Onder Nuyens wordt het de bedoeling dat Steels wegkapitein wordt in de voorjaarsklassiekers. “Mijn rol binnen de ploeg is duidelijk besproken”, zegt hij. “In de vlakke koersen zal ik mee in de trein zitten van Aidis Kruopis. En in de topklassiekers zal ik me wegcijferen voor Van Aert, Devolder, De Bie en Waeytens. Die zijn gewoon beter dan mij op die zwaardere parcoursen. In de andere koersen zoals GP Samyn (vandaag/dinsdag, red) en Dwars door West-Vlaanderen kan ik wel mijn eigen ding doen. Zo weet ik in elke koers wat er van mij verwacht wordt, en dat vind ik best zo.”
‘s Nachts op computer
In zijn studies revalidatiewetenschappen zit iets minder schwung. “Ik moet nog altijd mijn laatste jaar afwerken”, lacht Steels. “Alles met theorie heb ik achter de rug, maar het praktijkgedeelte en de stage zijn gewoon niet te combineren met de koers.
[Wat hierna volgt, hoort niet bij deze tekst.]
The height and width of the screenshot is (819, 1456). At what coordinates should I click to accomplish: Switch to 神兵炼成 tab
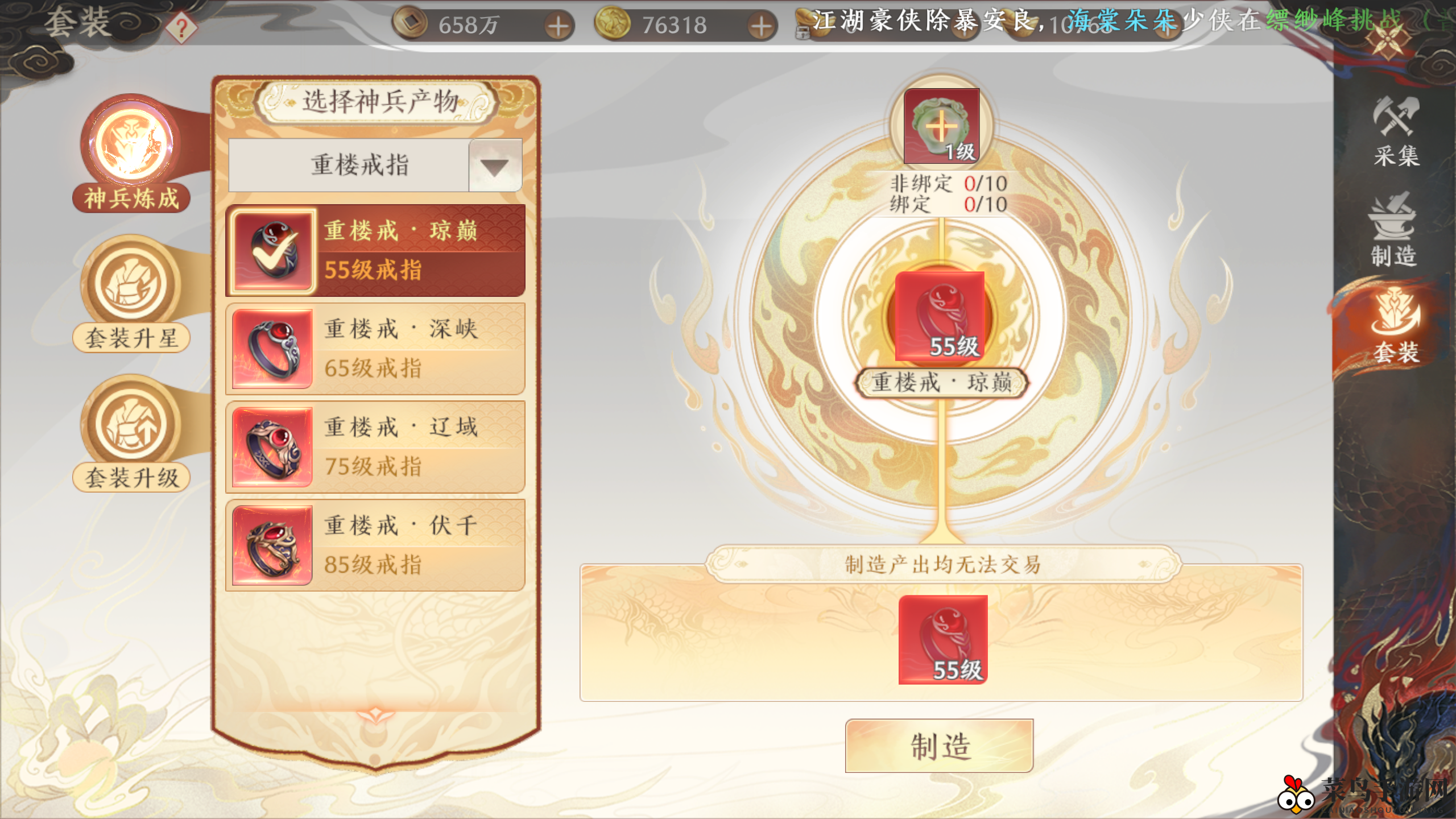click(131, 155)
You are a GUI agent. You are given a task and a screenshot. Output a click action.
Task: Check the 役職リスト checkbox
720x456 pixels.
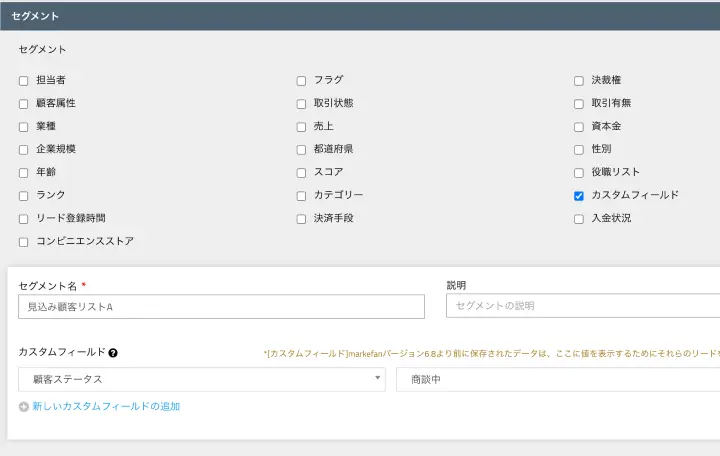click(579, 173)
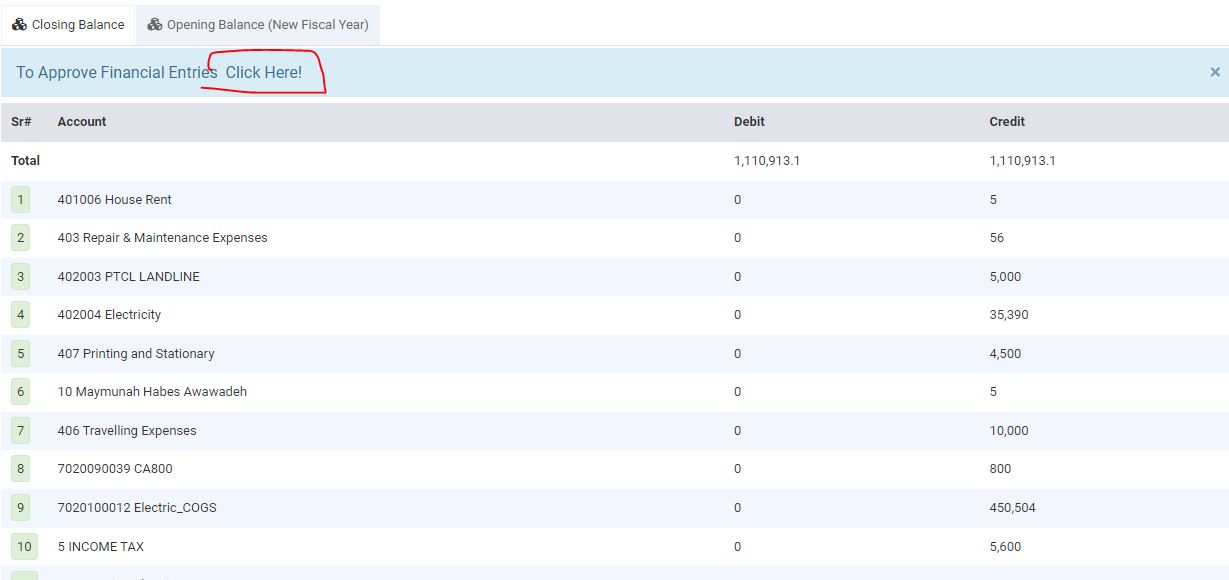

Daarvoor moet je in de les aanwezig zijn en dat gaat niet. In mijn debuutjaar als prof heb ik nog mijn thesis geschreven, maar als je 2 dagen voor de Baloise Belgium Tour nog tot 2 uur ‘s nachts op je computer zit te tokkelen, dan weet je dat je op je limiet zit.” (lacht)
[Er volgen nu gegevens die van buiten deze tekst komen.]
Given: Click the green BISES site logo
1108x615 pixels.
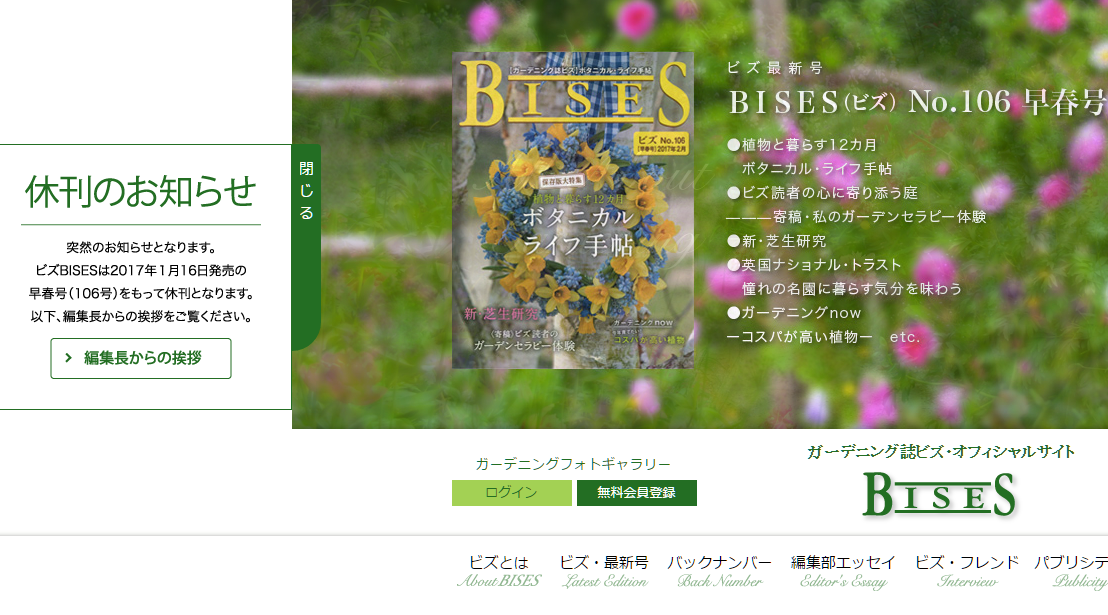Looking at the screenshot, I should click(940, 494).
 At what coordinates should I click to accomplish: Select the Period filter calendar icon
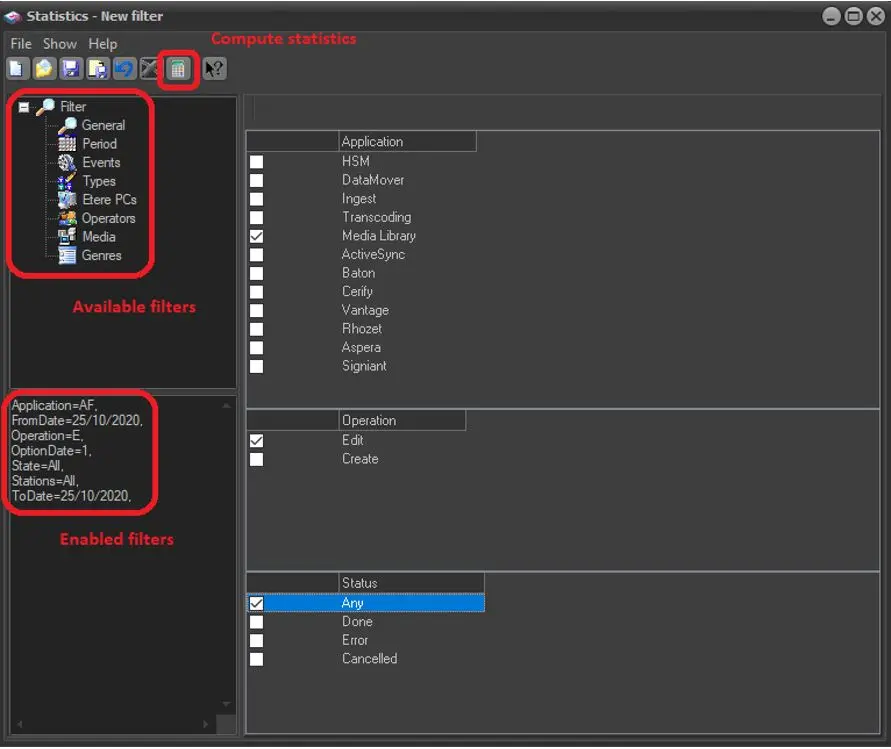67,144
“Daarom heb ik na dat jaar ook beslist om die studies even in de koelkast te stoppen. Als je zelf beseft dat je geslaagd bent omdat je het goed kon uitleggen, dan moet je stoppen. Je moet je job fatsoenlijk doen, hé. Het is wel de bedoeling om die studies ooit af te werken, want ik wil er graag mee verder als trainer/coach. En ik heb er ook al zoveel tijd ingestoken dat ik het maar beter kan afmaken ook.”
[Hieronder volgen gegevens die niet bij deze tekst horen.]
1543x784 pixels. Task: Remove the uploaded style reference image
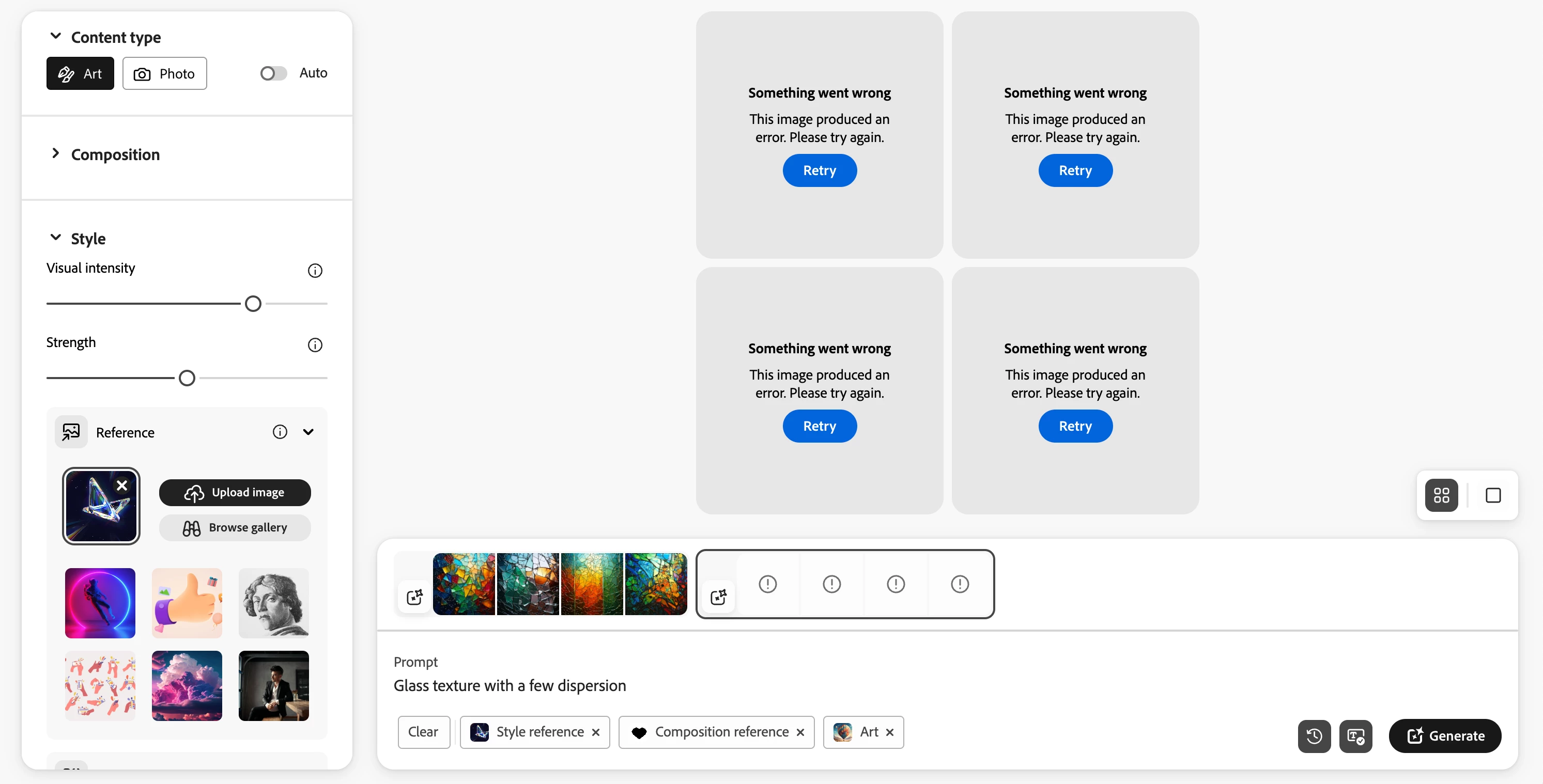coord(122,485)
Nochtans was studeren nog niet zo slecht voor Steels. “Soms zorgden die studies inderdaad wel voor wat afleiding. En als je ‘s ochtends weet dat je die dag maar 4 uur tijd hebt om te trainen, dan ga je er ook het maximale uithalen. Als je een ganse dag de tijd hebt om 4 uur te gaan trainen, dan ben je minder gefocust.”
Schaal Sels
Dromen van pakweg de Ronde van Vlaanderen is niet aan Steels besteed. Hij kent zijn limieten. “Dromen doe ik niet”, lacht hij. “Ik ben een supperrealist, hé. Ik begin nu aan mijn 6e jaar als prof, dan weet je dat de marges niet meer zo groot zijn. Het niveau dat ik nu heb, moet ik behouden. Misschien kan ik nog iets beter worden, maar nee, de Ronde of Roubaix zal ik wel nooit winnen. Geef mij maar zo’n 1.1-koers als Dwars door het Hageland of de Schaal Sels, die wil ik wel nog eens naar mijn hand zetten.”